The Committee’s lobbyist in Congress is Clinton White House veteran and self-styled “pro-labor Democrat” Lanny Davis. Mr. Davis is peddling on the Hill an alternative to the EFCA now before the Senate. He calls the plan a “Third Way” to achieve the legislation’s key objectives.
A “third try” is more like it since the business community’s first two tries were non-starters. To this “Third Way” we can only say, “No way!” This is the lamest effort yet to try to derail the EFCA and it must not succeed.
To no one’s surprise, big business has opposed EFCA from the start. At first, the business community took the position that, “This legislation is no good for you, our workers. And we have only your interests at heart! And besides, the timing is terrible!” That was the naked man offering his shirt.

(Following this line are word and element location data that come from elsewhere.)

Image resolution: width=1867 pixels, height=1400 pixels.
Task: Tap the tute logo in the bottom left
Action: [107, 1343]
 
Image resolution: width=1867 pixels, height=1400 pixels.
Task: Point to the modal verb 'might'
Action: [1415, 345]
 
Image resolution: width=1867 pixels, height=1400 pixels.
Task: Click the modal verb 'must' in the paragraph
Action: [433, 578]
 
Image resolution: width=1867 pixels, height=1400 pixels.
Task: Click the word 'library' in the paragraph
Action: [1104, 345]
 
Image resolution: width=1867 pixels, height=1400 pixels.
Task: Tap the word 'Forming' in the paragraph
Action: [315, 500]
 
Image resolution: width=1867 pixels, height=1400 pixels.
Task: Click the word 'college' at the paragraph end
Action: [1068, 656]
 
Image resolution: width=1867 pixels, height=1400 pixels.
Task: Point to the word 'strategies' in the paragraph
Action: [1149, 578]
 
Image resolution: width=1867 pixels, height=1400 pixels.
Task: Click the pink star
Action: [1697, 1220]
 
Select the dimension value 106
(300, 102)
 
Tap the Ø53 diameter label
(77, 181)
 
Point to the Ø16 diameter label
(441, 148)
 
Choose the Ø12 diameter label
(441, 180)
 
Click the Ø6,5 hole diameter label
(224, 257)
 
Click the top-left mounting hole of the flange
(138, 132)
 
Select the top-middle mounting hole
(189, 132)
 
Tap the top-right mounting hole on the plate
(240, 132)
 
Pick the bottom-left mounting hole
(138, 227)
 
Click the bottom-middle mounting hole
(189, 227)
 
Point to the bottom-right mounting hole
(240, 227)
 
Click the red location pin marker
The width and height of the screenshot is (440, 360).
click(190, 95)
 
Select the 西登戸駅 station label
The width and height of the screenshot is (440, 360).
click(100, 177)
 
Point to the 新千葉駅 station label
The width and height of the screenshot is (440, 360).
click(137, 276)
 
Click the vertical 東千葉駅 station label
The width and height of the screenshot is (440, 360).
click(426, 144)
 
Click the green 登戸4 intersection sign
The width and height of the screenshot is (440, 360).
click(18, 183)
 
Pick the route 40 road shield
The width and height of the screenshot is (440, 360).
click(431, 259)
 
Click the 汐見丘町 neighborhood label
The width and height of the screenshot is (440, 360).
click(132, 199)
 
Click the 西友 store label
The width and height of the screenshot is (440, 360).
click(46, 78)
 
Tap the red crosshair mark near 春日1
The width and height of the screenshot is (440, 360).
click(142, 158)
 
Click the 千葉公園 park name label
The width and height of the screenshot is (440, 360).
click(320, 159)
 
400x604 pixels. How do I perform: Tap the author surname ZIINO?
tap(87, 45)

The illogic of these statements becomes clear on a moment’s reflection: a bad idea does not become a good idea because it is differently timed. Conversely, when is it ever the wrong time to do the right thing?

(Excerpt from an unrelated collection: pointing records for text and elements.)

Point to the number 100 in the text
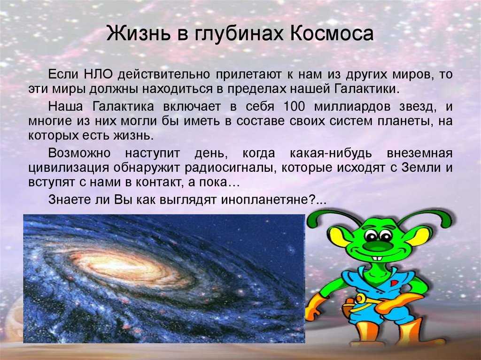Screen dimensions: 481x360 pyautogui.click(x=294, y=107)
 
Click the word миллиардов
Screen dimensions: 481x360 pyautogui.click(x=352, y=107)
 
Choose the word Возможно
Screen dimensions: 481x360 pyautogui.click(x=79, y=153)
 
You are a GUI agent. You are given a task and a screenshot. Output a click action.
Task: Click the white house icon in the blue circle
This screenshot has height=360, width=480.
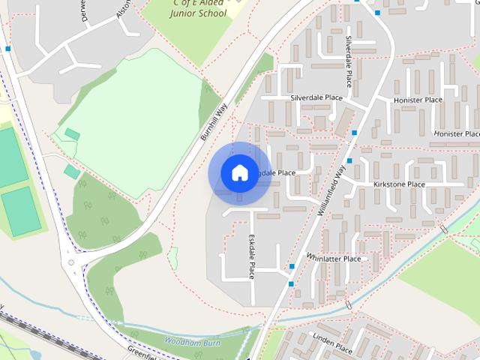click(239, 172)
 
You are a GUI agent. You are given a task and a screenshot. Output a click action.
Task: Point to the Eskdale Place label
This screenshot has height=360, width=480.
click(252, 256)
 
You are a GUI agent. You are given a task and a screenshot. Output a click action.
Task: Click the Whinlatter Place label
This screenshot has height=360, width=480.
click(333, 259)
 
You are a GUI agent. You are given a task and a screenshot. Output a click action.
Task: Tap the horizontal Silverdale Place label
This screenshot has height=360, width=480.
click(316, 98)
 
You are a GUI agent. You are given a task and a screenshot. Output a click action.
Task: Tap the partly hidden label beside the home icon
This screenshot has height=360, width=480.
click(278, 172)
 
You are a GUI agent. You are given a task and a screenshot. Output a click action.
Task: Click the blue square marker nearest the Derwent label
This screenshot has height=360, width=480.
click(8, 49)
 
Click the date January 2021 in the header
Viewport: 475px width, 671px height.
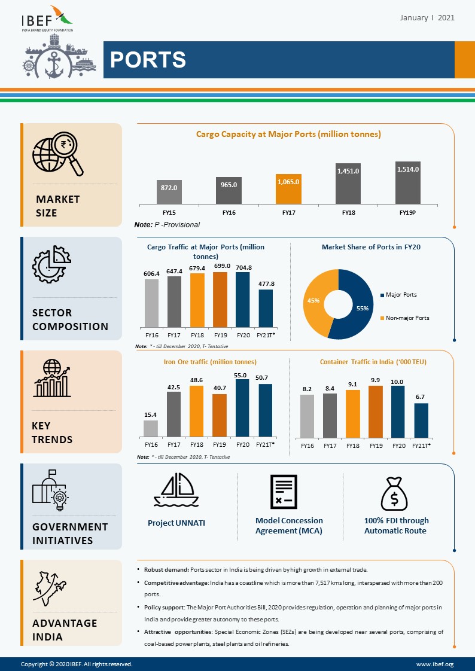tap(427, 18)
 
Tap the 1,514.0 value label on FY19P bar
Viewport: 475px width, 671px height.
tap(408, 170)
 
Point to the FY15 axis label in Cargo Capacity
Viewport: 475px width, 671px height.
tap(169, 212)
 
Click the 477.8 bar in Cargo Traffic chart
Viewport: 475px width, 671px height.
tap(266, 307)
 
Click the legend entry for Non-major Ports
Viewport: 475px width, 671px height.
tap(407, 318)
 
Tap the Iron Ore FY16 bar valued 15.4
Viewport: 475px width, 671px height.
tap(151, 428)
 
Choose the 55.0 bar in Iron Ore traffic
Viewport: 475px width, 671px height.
tap(243, 408)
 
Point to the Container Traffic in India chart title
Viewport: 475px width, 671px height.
tap(373, 362)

Next, Big Business cried, “This legislation takes away the secret ballot! It is undemocratic … it’s un-American! The secret ballot is the cornerstone of American democracy!” That argument cast aside two facts: (a) the legislation does not take away the secret ballot; and (b) American democracy is not at stake, only union membership – and money – is at stake.
Next up was the “Alliance to Save Main Street Jobs” (same naked man, different shirt). They stepped in to bleat: “This legislation will wreck the economy!” But the Alliance’s proof was unpersuasive, as I describe here.
Now comes the “Committee for a Level Playing Field,” Lanny Davis, paid spokesman. The Committee offers a “Third Way” forward (thus conceding that their previous ways got them nowhere).
As a “compromise,” the Committee proposes to retain secret-ballot union elections. In other words, it wants to get rid of the card-check provision of the card-check legislation. It also wants to eliminate binding arbitration. Those are the two main elements of the legislation.
The Committee wants employers to have the right to apply to the NLRB to decertify a union. (This reminds me of the courtroom tactic of trying to disqualify the other side’s attorney, which seems to be a favorite ploy when the moving party realizes he has no case.) Now, only employees can move to decertify their union because, after all, it’s their union.
The Committee is willing to concede tougher penalties for unfair labor practices as long as the provisions apply to union and management equally. It will also agree to an unspecified time interval within which secret-ballot elections must be held.
In return, the Committee offers to give unions “equal access” to employees during non-working hours for campaigning purposes. That’s no concession; unions have that much access to employees now, after hours and off-premises.